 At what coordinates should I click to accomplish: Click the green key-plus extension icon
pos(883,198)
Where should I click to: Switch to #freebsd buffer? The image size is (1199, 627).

........

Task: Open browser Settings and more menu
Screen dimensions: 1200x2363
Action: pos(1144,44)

........

Format the lines between the one containing "Task: Open browser Settings and more menu" and the one containing "Action: pos(1144,44)", inclusive, as a two-column CSV with the headers input and output. Each row should hold a text under input and its answer under output, with each value in a single quoted field and its line breaks replaced by spaces.

◆ **Solution for this task**
input,output
"Task: Open browser Settings and more menu Screen dimensions: 1200x2363","Action: pos(1144,44)"